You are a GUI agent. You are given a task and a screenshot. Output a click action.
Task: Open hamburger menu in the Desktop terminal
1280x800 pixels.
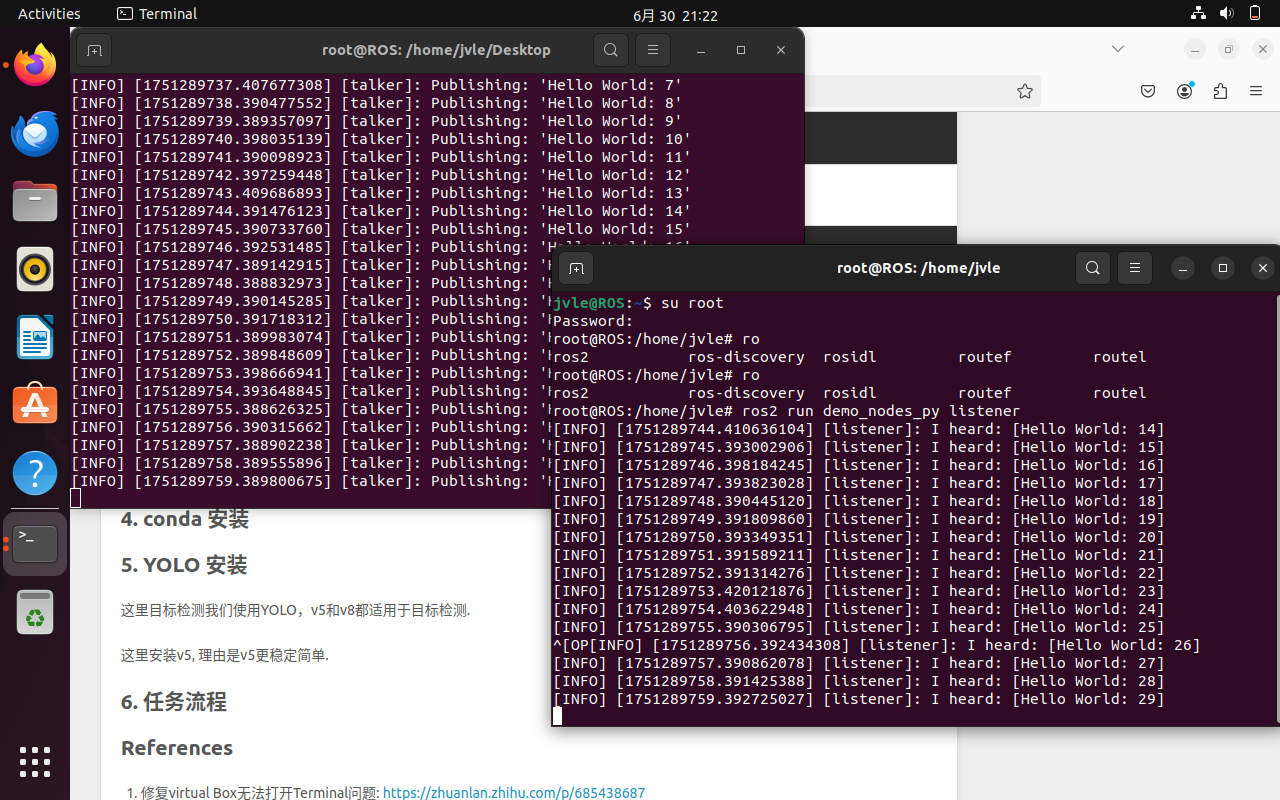pos(653,50)
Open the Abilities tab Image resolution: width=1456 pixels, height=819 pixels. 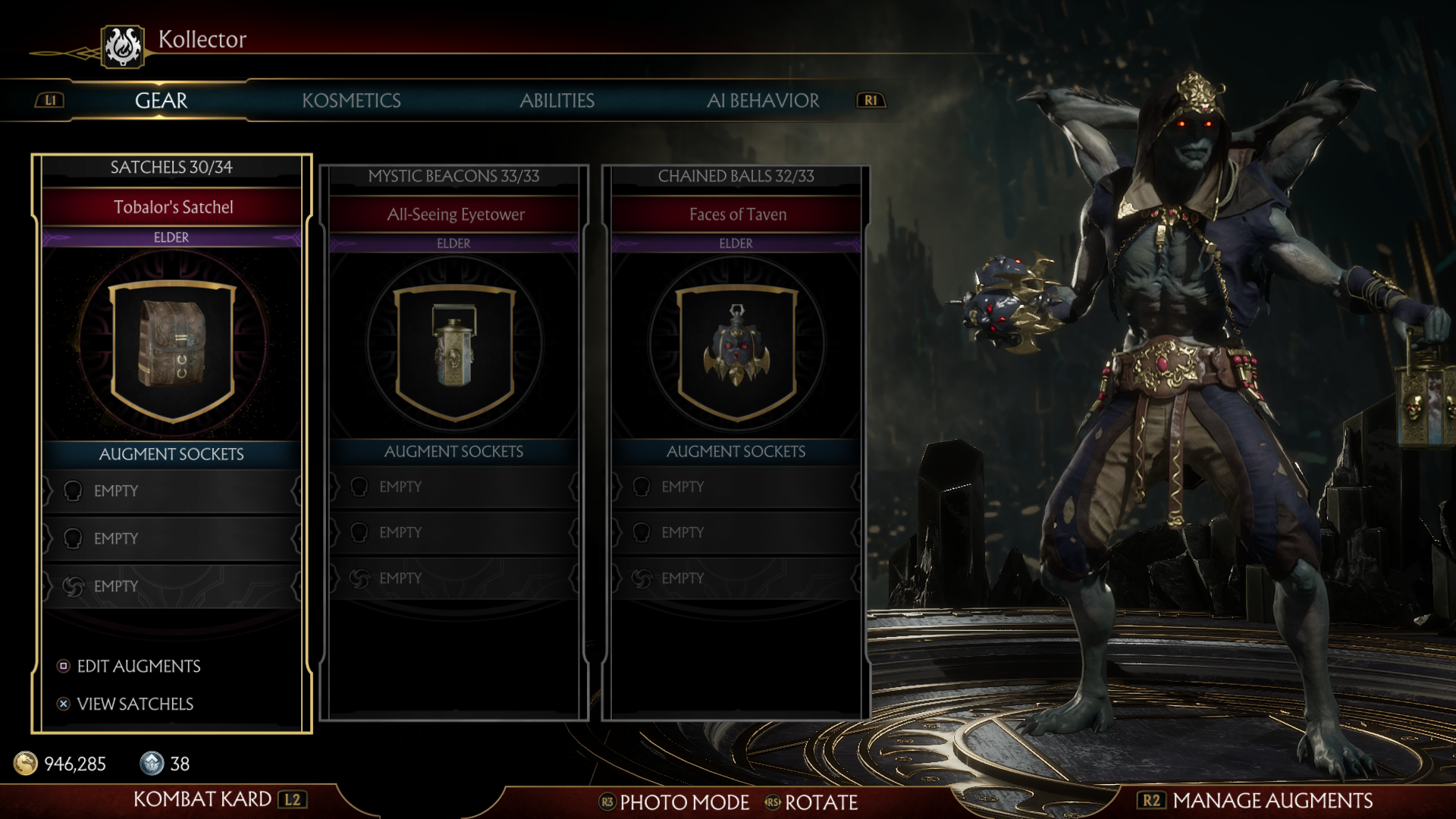coord(557,101)
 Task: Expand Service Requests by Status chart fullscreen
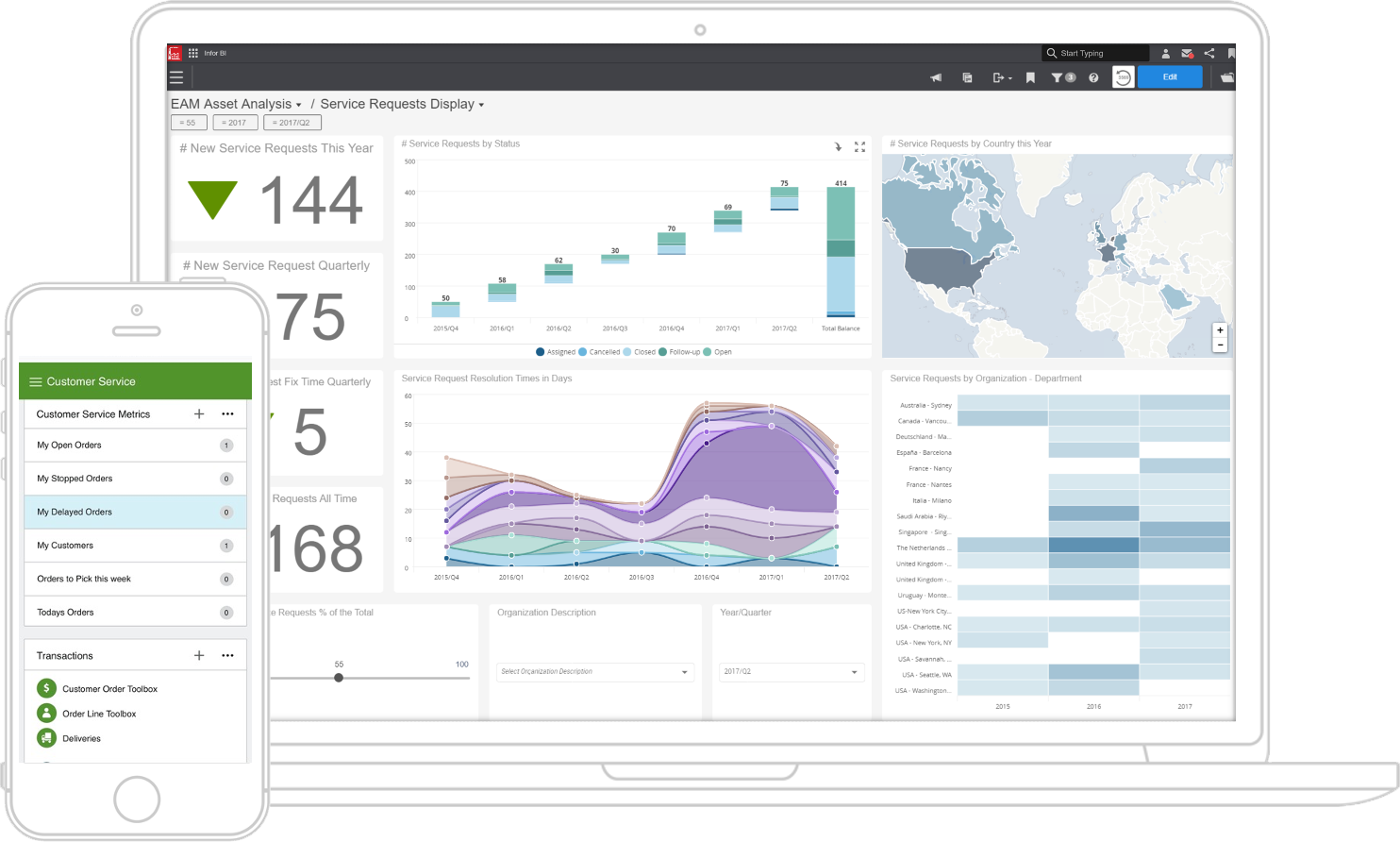tap(859, 147)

--

> **EXERCISE**:
Your answer should hold only the lines from the line with "Task: Expand Service" through the closing line of the records, restated exactly and free of pictures.

> **TASK OUTPUT**:
 Task: Expand Service Requests by Status chart fullscreen
tap(859, 147)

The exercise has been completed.